^^^And frankly there is really not that much private money either. Kudos to the folks who stepped up for Balis, Stockton, and Baker parks. However, not to downplay their charity, these parks are also next to their houses, essentially, so it was in the interest of their "backyard" so to speak.
I'd like to see people contribute to more central parks like they contribute to the zoo. The zoo is great, but can we try to replicate that fundraising effort and attention level with public parks? Pointing to Atlanta as a sunbelt example, of course the city has a much larger per capita budget for parks/public space/recreation, but it's not as if Piedmont Park and Centennial Park, Chastain, and any of the great parks there are due to public funds.

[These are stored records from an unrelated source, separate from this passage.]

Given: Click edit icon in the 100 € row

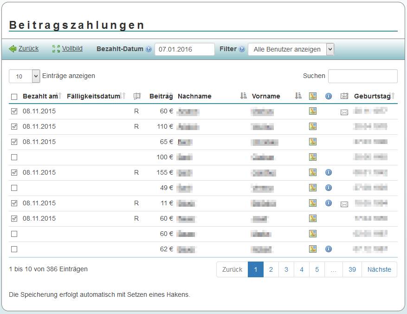Looking at the screenshot, I should click(x=313, y=157).
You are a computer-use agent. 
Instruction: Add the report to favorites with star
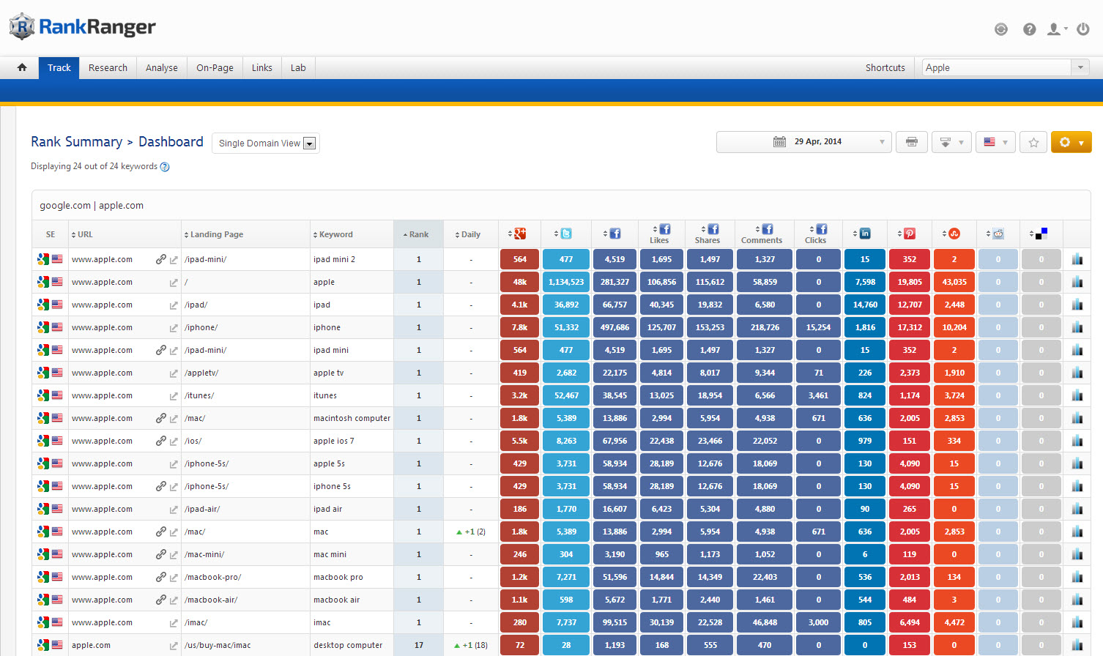(x=1033, y=142)
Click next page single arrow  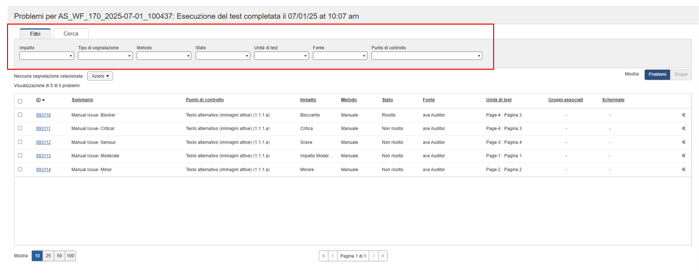coord(374,256)
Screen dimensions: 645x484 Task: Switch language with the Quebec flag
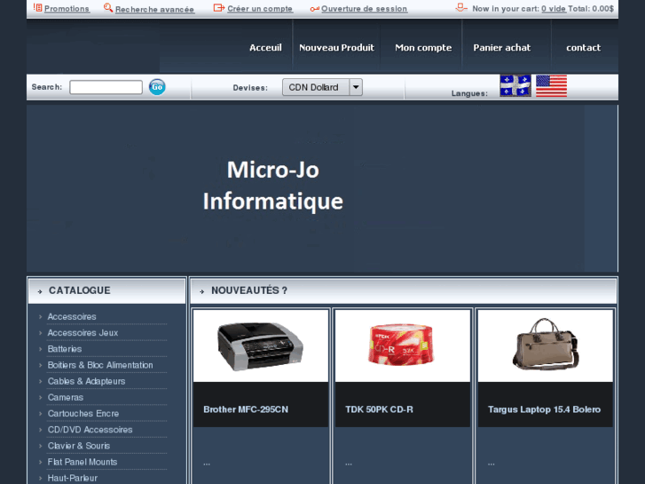pos(515,86)
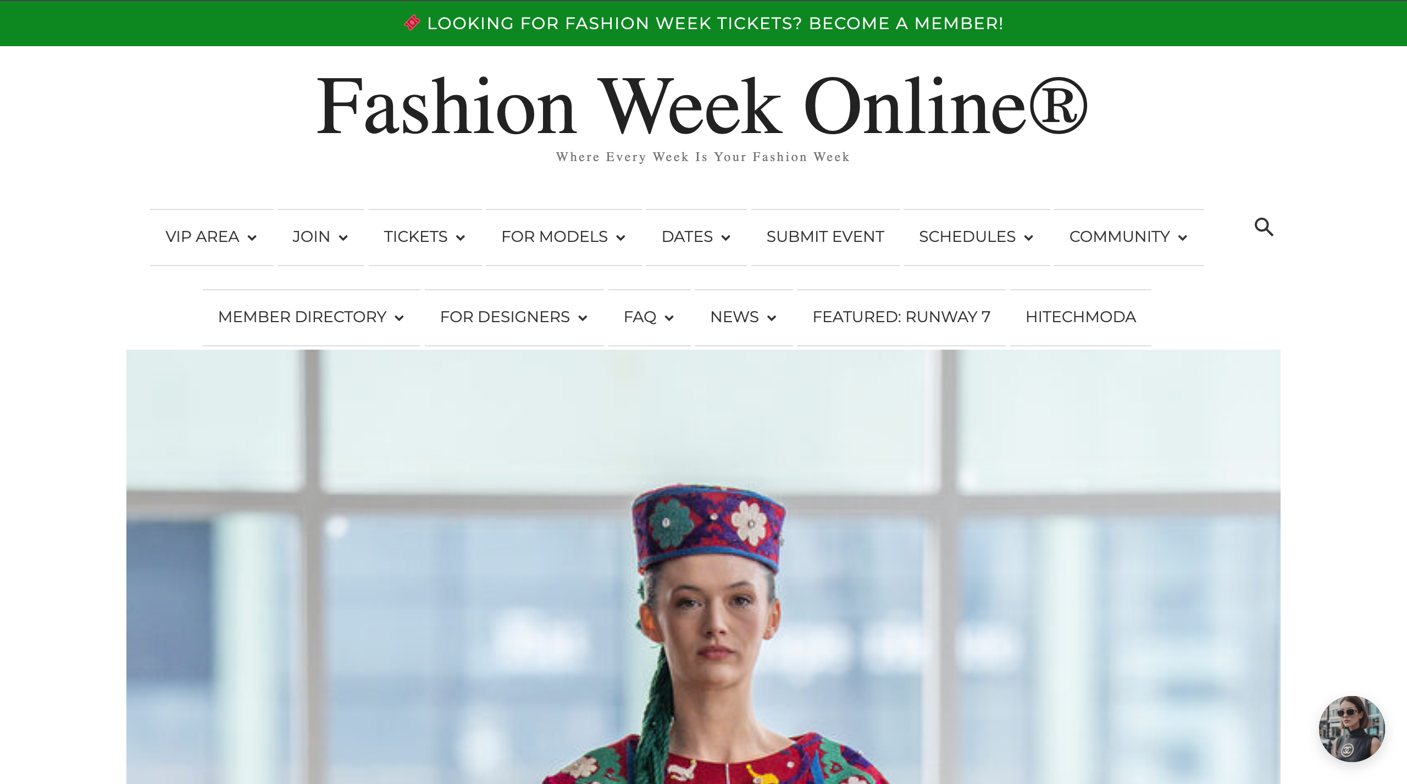This screenshot has width=1407, height=784.
Task: Open the runway model hero image
Action: coord(703,567)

Piedmont Park runs on a foundation, an endowment so to speak, and has raised something like $120M in private/corporate money over the past 10 years to get it to the point it's at today.
Jax certainly doesn't have the 8 billionaires Atlanta does (as a matter of fact, it's one of the largest cities without a single billionaire!), and it doesn't have the ~14 or 15 F500 HQs and other corporate presence Atlanta has to maintain multitudes of enviable parks, but it DOES have enough citizen/corporate wealth to create just one or two large, central public parks the city can be proud of (parks that will bring people to the center of town, potentially spurring significant economic development).